Было похоже на пробуждение среди ночи из глубокого сна, не по своей воле и не постепенно, а как если бы кто-то потряс за плечо — и сна ни в одном глазу. И в сколь бы яркий и полный действия сон вы ни были бы погружены, все исчезает в мгновение ока. Лишь хвост красочной процессии скрывается за углом. Доля секунды — и больше ничего не остается.
Именно такой намек только и сохранился — хвост удаляющейся процессии. Он определенно знал: его взору предстало нечто. Но более ни в чем не мог быть уверен.
Впоследствии, очень постепенно, в памяти начали всплывать детали. За несколько следующих дней пути, пока Рустем завершал намеченный маршрут, из более глубоких слоев памяти понемногу, деталь за деталью, начали всплывать воспоминания, и О’Мэлли по мере способностей тут же заносил их в блокнот. Они хранились, как ценный вклад, к которому он порой получал доступ. Это объясняет некую беспорядочность записей, порой приводящих в недоумение, но в то же время доказывающих их достоверность. Никак нельзя было считать написанное выдумкой, плодом разыгравшегося воображения. Части были не соединены между собой, неполны, ложась на бумагу по мере возникновения в памяти. Казалось, более слабое сознание не в силах вместить целиком пережитое; полагаю, вплоть до самого конца он не в состоянии был полностью восстановить его в памяти.

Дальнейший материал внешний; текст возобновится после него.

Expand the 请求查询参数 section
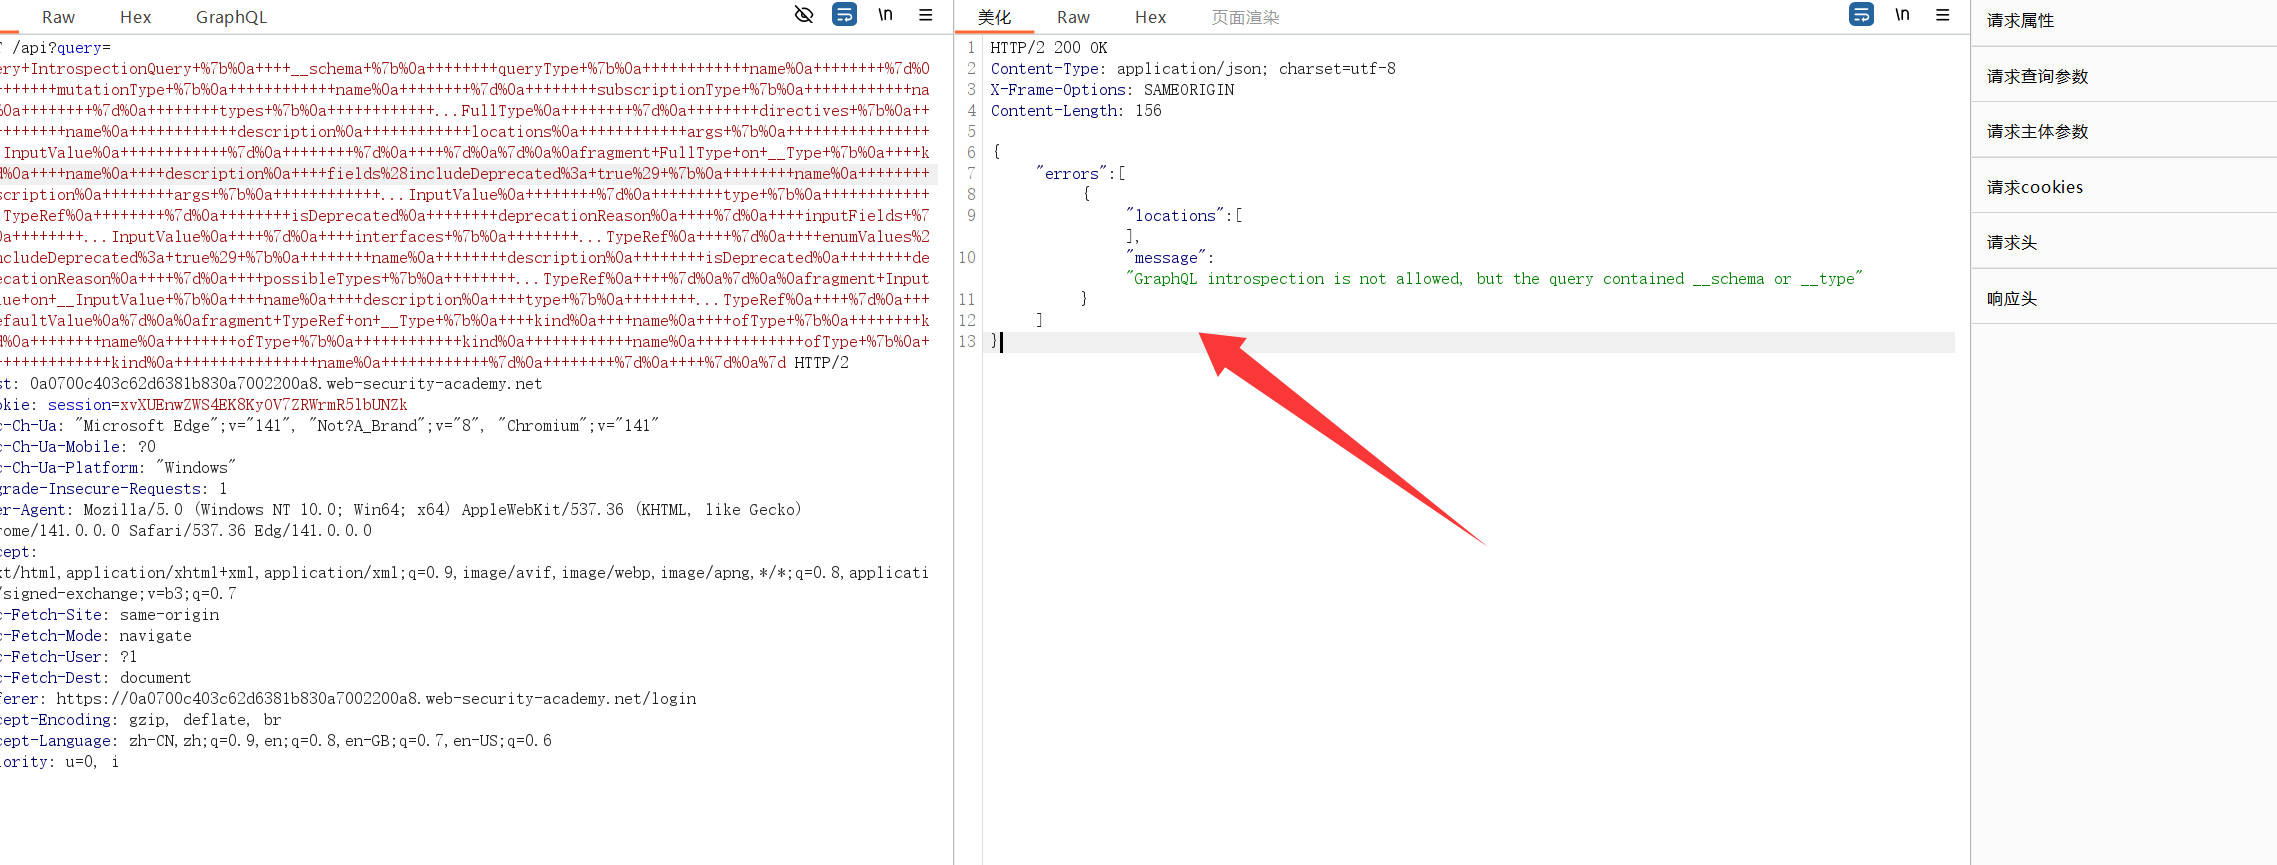The height and width of the screenshot is (865, 2277). click(x=2037, y=77)
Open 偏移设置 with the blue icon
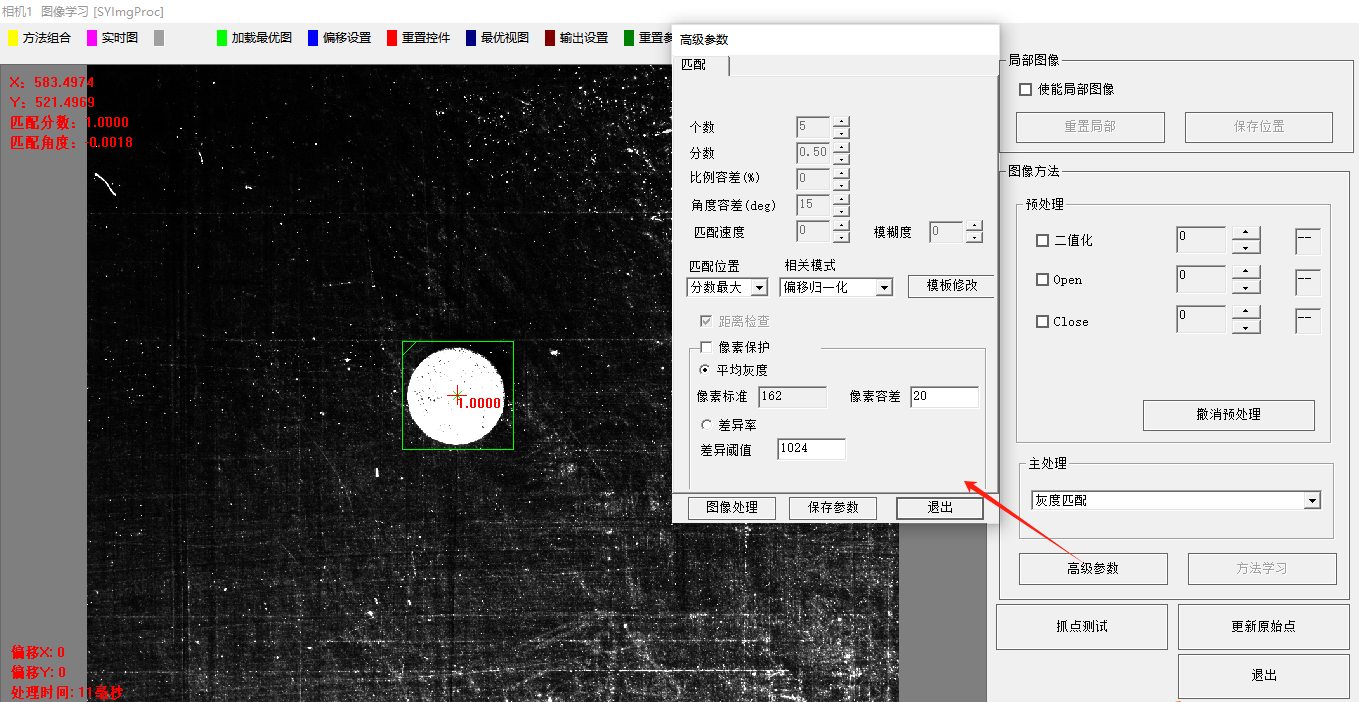Viewport: 1359px width, 702px height. (339, 38)
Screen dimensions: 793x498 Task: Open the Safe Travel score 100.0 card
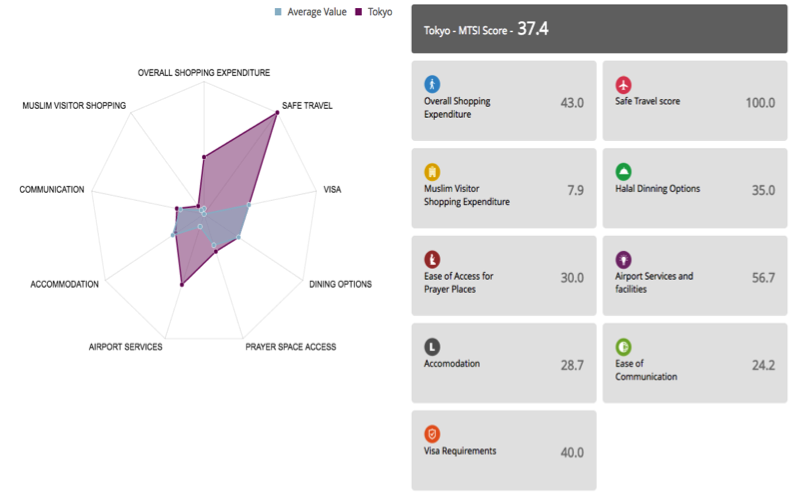(695, 101)
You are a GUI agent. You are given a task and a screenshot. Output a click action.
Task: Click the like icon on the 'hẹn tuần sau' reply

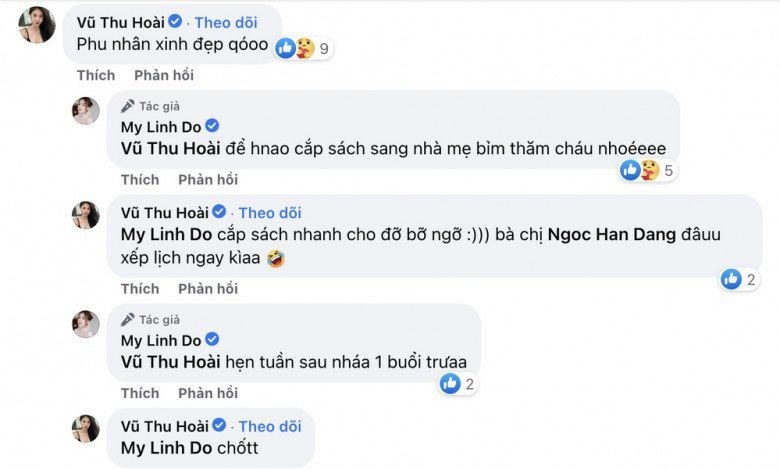[450, 382]
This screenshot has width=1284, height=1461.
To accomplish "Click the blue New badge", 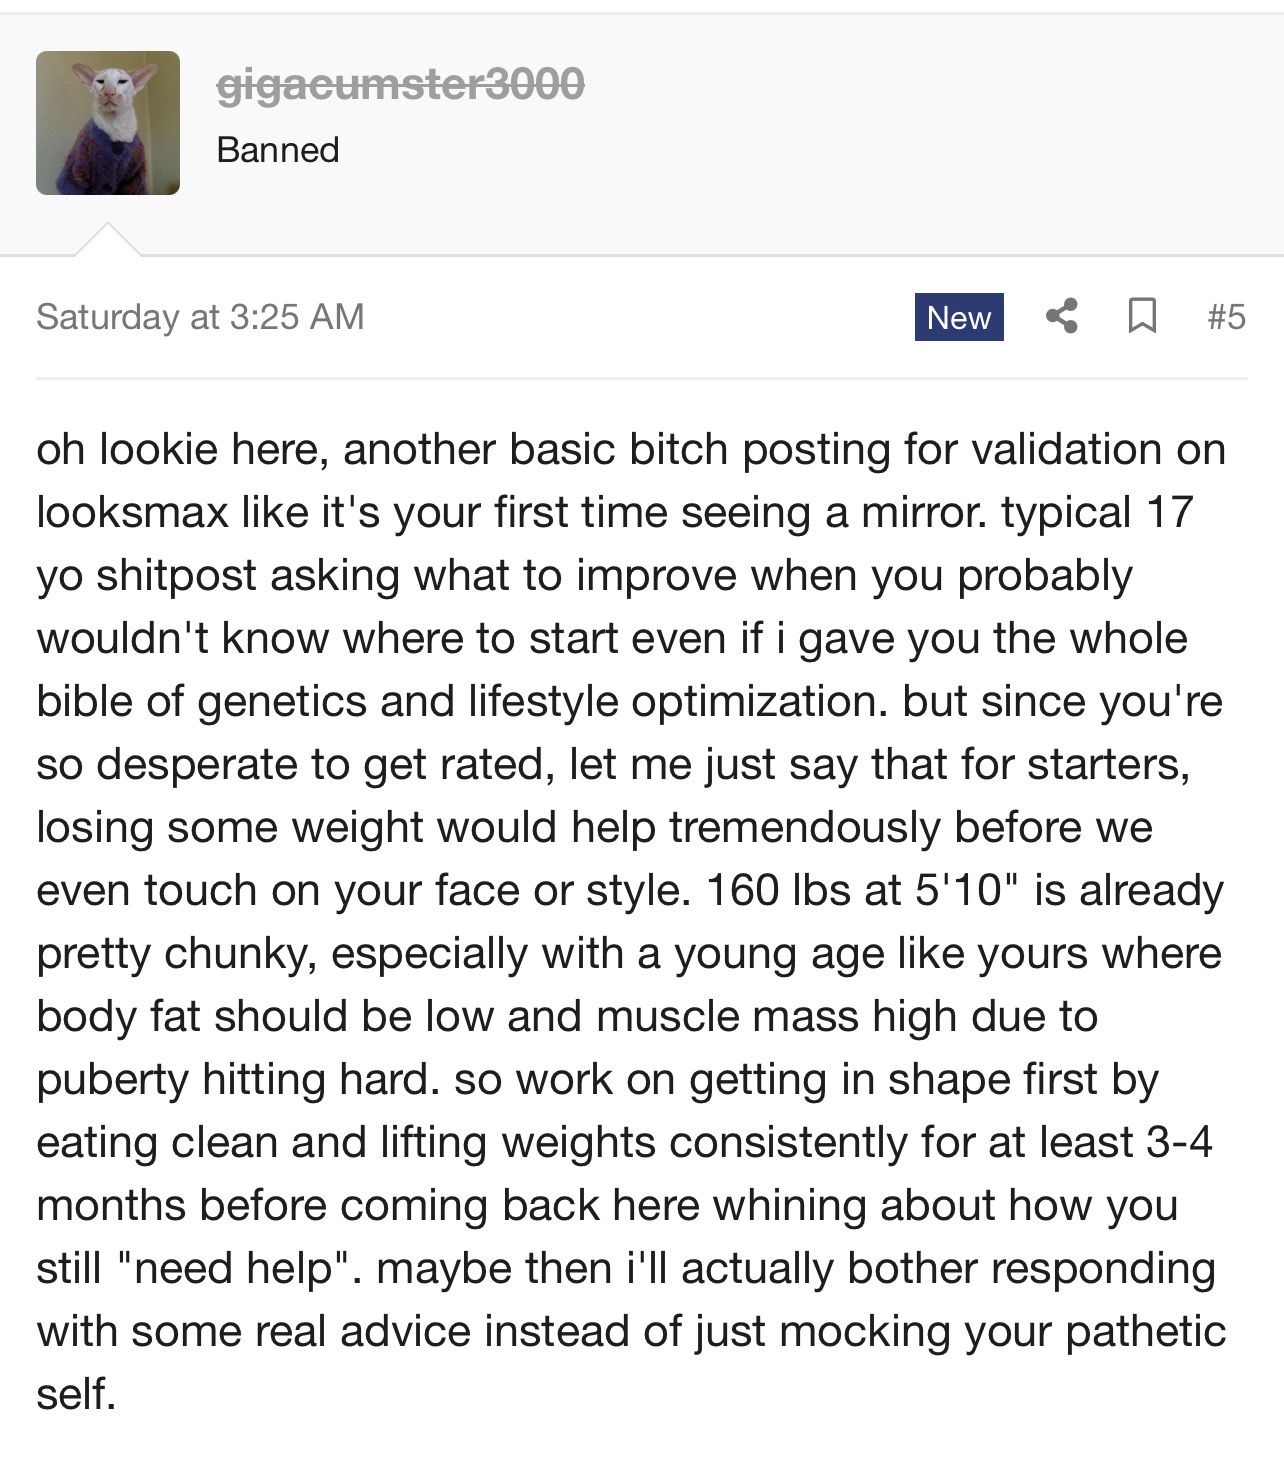I will click(958, 317).
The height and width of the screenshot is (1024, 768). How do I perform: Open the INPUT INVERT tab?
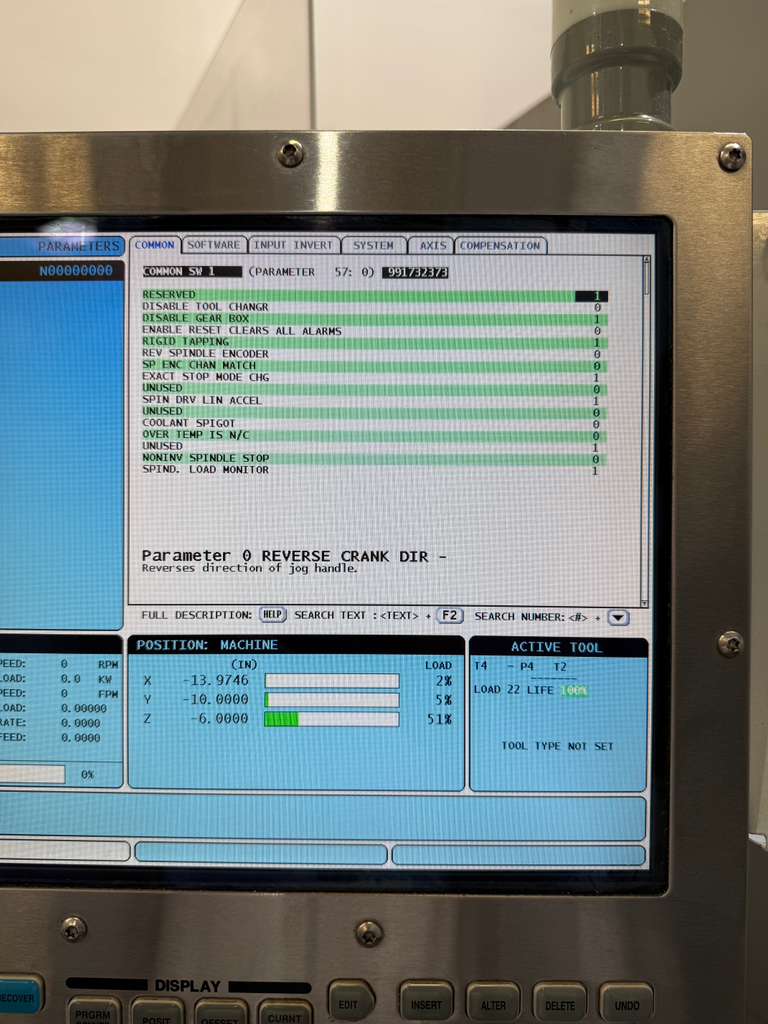coord(293,245)
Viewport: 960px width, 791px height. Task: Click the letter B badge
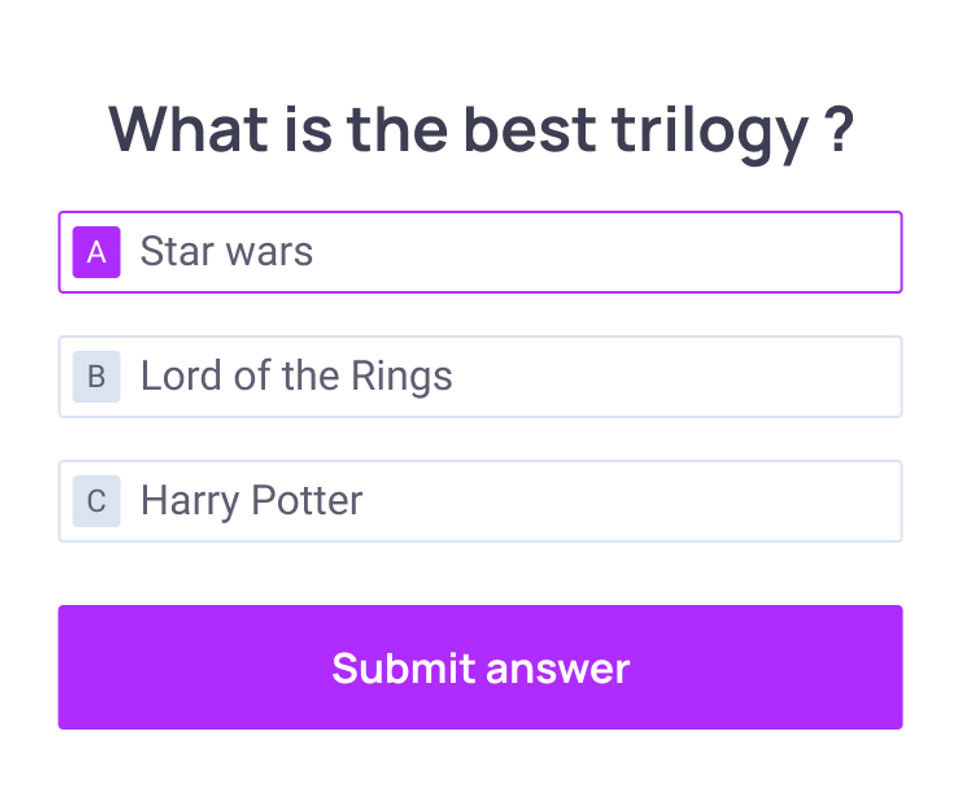(96, 377)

Они бродили по горам еще около двух недель, переживая различные приключения, которые О’Мэлли надлежащим образом излагал в записках путешественника. Но все они касаются мира внешнего и в данном повествовании не особенно уместны. К середине июля Теренс с проводником вновь вернулись в цивилизованные места. Там, в Микаэлеве, он попрощался с Рустемом и сел на поезд.
Именно возвращение в обычные условия современной жизни всколыхнуло залегающие глубже слои сознания и побудило их воспроизвести магический запас воспоминаний. Ибо, вновь погрузившись в мелочные дрязги века механизмов, роскошных вещей и поверхностных ухищрений, он испытал острую боль, почти невыносимое чувство потери. Вновь вернулись неудовлетворенные стремления. Причем особенно ранили не сами предметы, которым в мире уделялось столь много внимания, а тот подход, согласно которому одни занятия и вещи почитались важными, а другие почти единодушно, за редким исключением, рассматривались как второстепенные либо игнорировались вовсе. Для него же самого их ценность была прямо противоположной.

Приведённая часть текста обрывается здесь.